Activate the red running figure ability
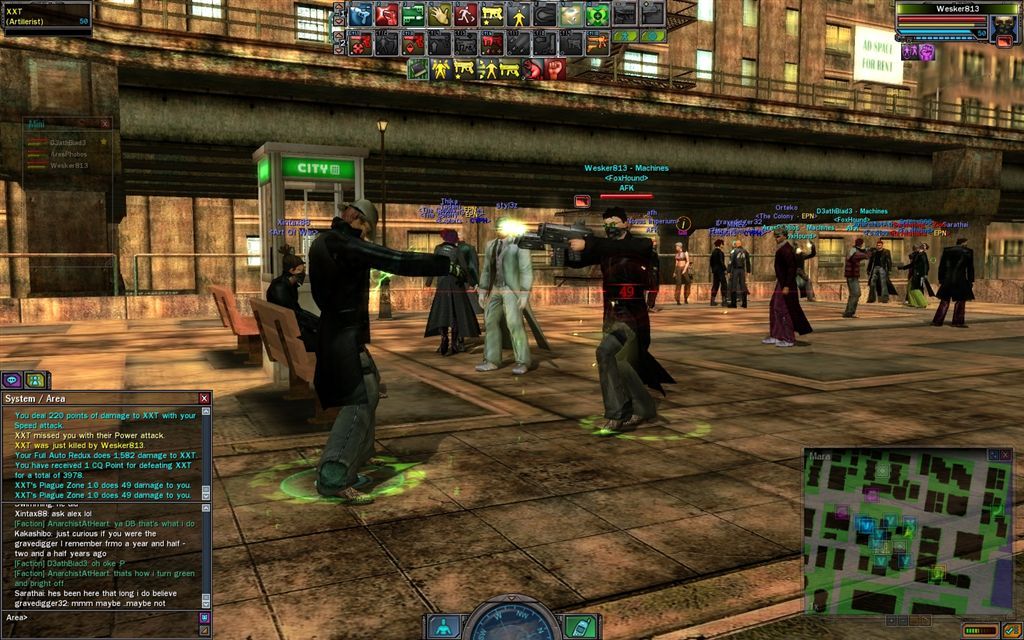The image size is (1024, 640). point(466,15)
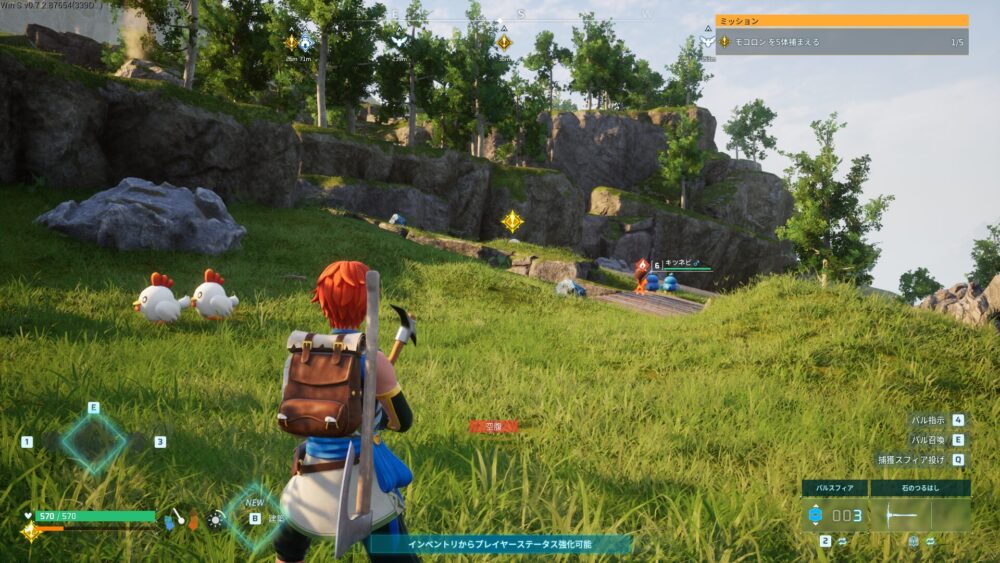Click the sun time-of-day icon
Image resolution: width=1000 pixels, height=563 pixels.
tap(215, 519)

※

→ Required task: List every line of the entries above that contains the word "ability", matching case exactly, and copy each such line in full.

→ Written response:
Activate the red running figure ability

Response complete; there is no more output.